> **WHAT IS REQUIRED**
Please copy every record below exactly, but leave the pictures out.

Saved entries:

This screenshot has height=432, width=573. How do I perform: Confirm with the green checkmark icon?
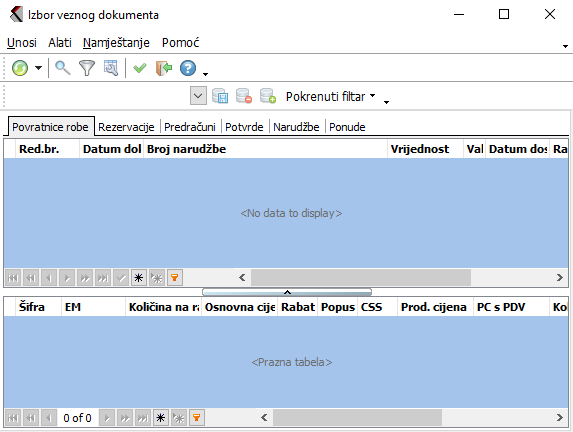pos(140,68)
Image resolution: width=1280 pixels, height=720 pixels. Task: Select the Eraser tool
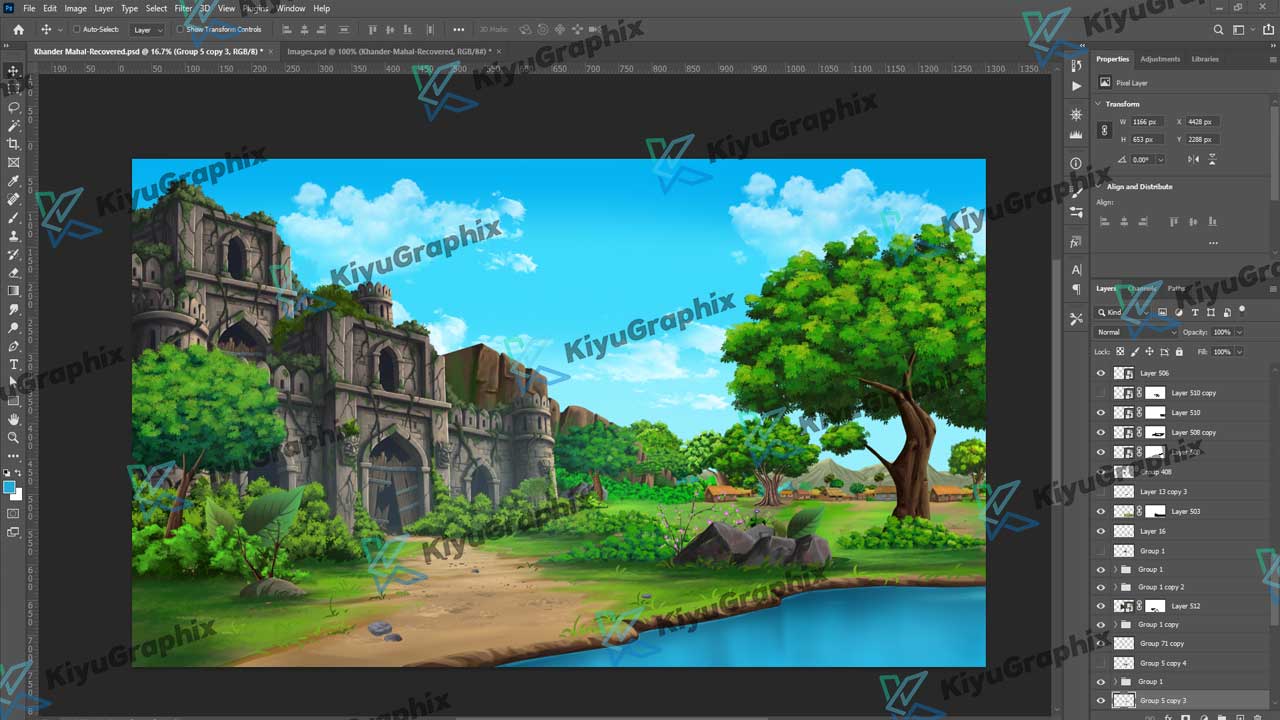click(14, 272)
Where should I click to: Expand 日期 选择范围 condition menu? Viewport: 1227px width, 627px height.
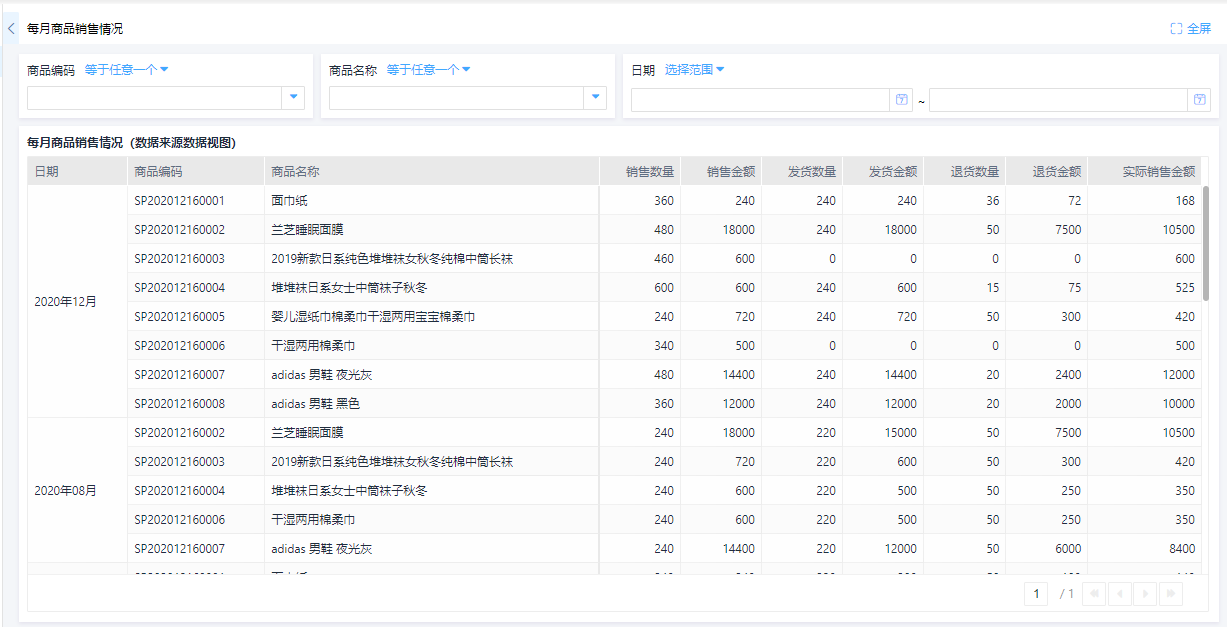(x=694, y=70)

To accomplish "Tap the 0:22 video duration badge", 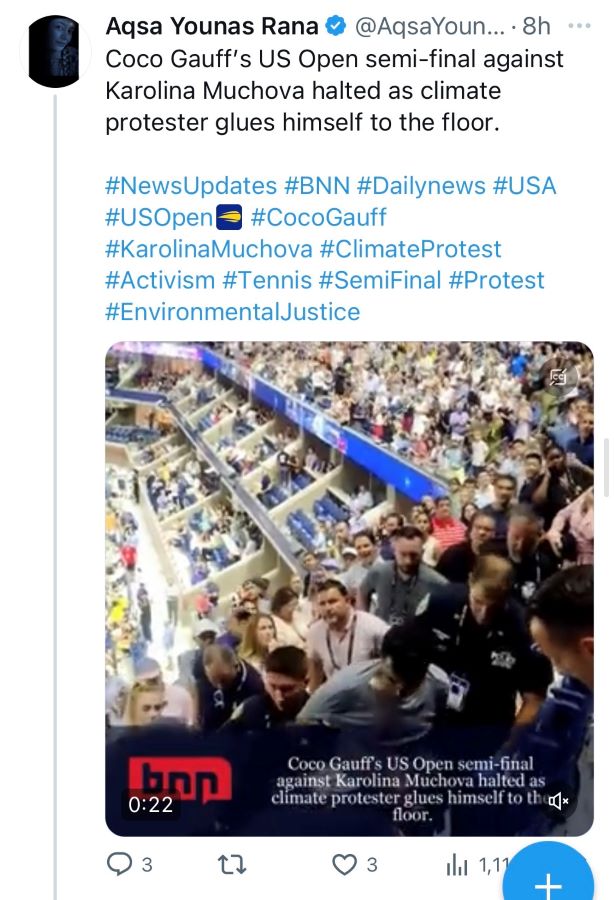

> **THE COMPLETED TASK**
This screenshot has height=432, width=573. How do I perform: Confirm with the green checkmark icon?
pos(140,68)
Image resolution: width=1280 pixels, height=720 pixels. Task: Select the Eraser tool
click(14, 272)
Where should I click to: Expand 日期 选择范围 condition menu? Viewport: 1227px width, 627px height.
(x=694, y=70)

To accomplish "Tap the 0:22 video duration badge", 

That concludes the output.